Retinitis pigmentosa can be prevented and/or treated, with no cure or complete treatment available. Early involvement, timely recognition, and adequate treatment will assist most patients to achieve a good functional outcome.
The signs and symptoms of retinitis pigmentosa are similar in both autosomal recessive and autosomal dominant forms of the disease. Those with X-linked retinitis pigmentosa may have mild or no symptoms at all, and the symptoms of autosomal dominant retinitis pigmentosa appear after about 2 decades of disease.
This form of congenital macular degeneration exhibits an autosomal recessive mode of inheritance. A common presentation is a loss of photopigment function resulting in the onset of vision loss in early childhood. Visual impairment can result in severe loss of quality of life for afflicted individuals and their families.
Retinitis pigmentosa is a group of inherited degenerative eye diseases that affect the light-sensing cells in the retina, often causing vision loss early in life. Retinitis pigmentosa may be managed by using prosthesis, cataract surgery, or in some cases by gene therapy. The prostheses currently used to treat retinitis pigmentosa include contact lenses, intraocular lenses, and photoreactive ocular prosthetics. Cataract surgery and contact lens treatment may be used to treat a number of cataracts, which are a result of age-related crystalline lens opacities.
About 50,000 people are diagnosed with retinitis pigmentosa a year in the United States, making it the second most common form of inherited blindness before all age groups.
We found a significantly increased age of onset of RP, especially in females. A significant association was also found for RP-retinopathy in the family history of RP patients, particularly among male patients. Findings from a recent study support the notion that environmental and genetic factors interact in age of onset of RP.

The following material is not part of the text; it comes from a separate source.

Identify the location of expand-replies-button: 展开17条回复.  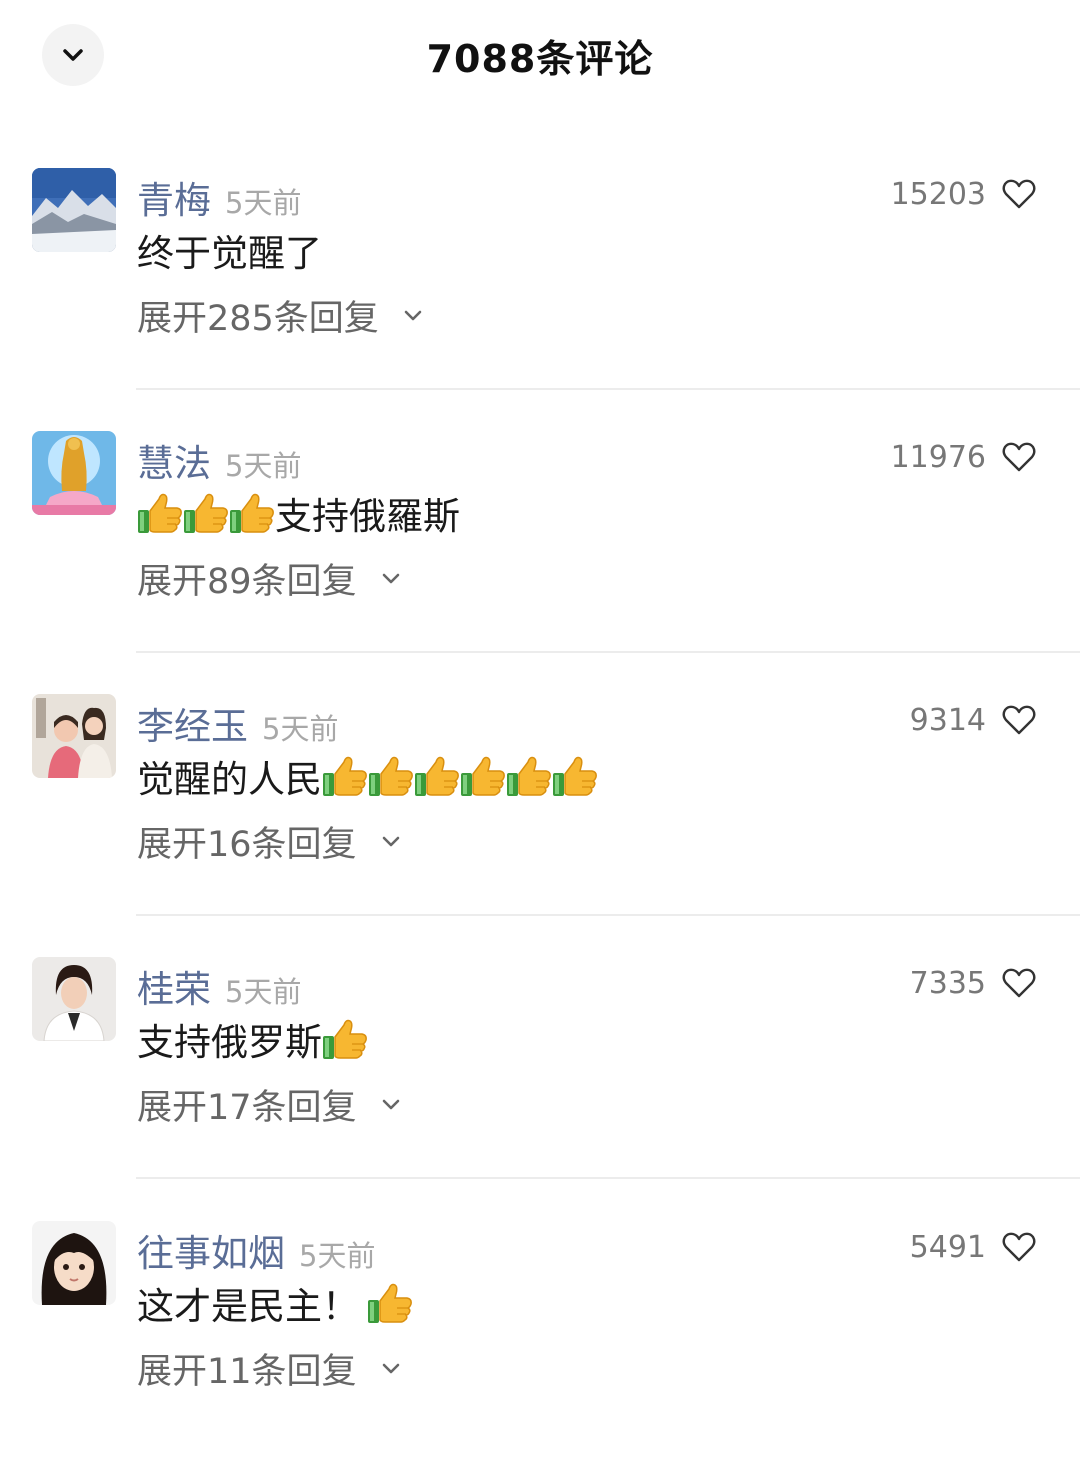
(270, 1104).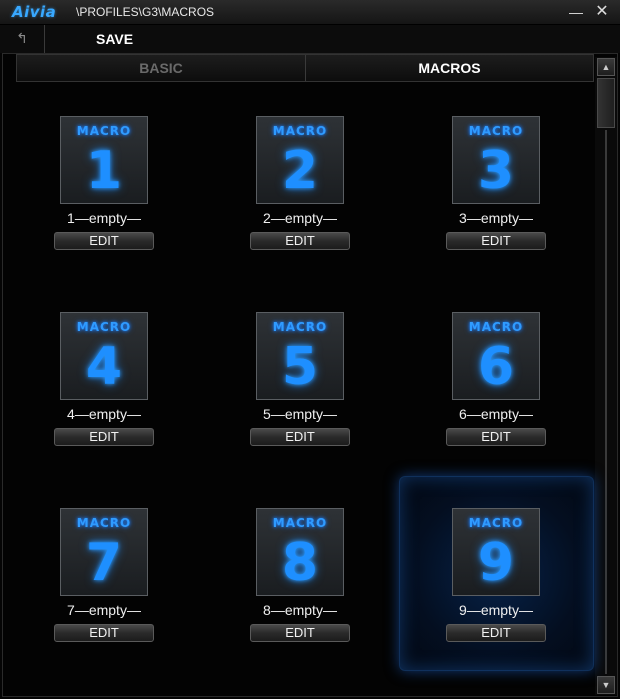 The height and width of the screenshot is (699, 620). What do you see at coordinates (496, 437) in the screenshot?
I see `macro-6-edit-button: EDIT` at bounding box center [496, 437].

RP occurs at a very young age and can cause major changes to one's life. In a study of patients with uncomplicated and early localized RP, those diagnosed from birth to age 11 had a significantly lower IOP than did patients with late RP. The IOP, however, was still abnormal and should be followed by frequent visits to the eye.
In a recent study, findings adds further support to the role played by the charity hrpc in raising awareness on vision loss and in raising funds for better support and care of people with retinitis pigmentosa.
We found that the hrpc treatment regimen was not associated with an increased risk of treatment-related complications when compared to a traditional treatment regimen. This data suggests that hrpc may be a useful treatment when used alone, as long as the patient is carefully counseled on potential risks and benefits prior to commencement.
hrc and hrc-mediated cAMP induction synergistically increase the levels of soluble NMDAR subunit-1 which is the most abundant mRNA in the retina. hrc/hrc-mediated cAMP induction leads to an increase in the sNMDAR1 levels of the retina to induce an increase in the retinal sensitivity towards glutamate of both mouse and human. The sNMDAR1 plays an important role in glutamate-mediated pathways.
Clinical studies involving hrpc have not been reported. The aim of this review was to update clinicians familiar with treating rhodopsin mutation-related retinopathies regarding new evidence in the field.
Human retinal pigment epithelial cells display a novel self-renewing phenotype characterized by unrestricted proliferation in vitro and prolonged in vivo lifespan. These cells may constitute a novel cellular source for therapeutic gene delivery in retinal degenerative diseases.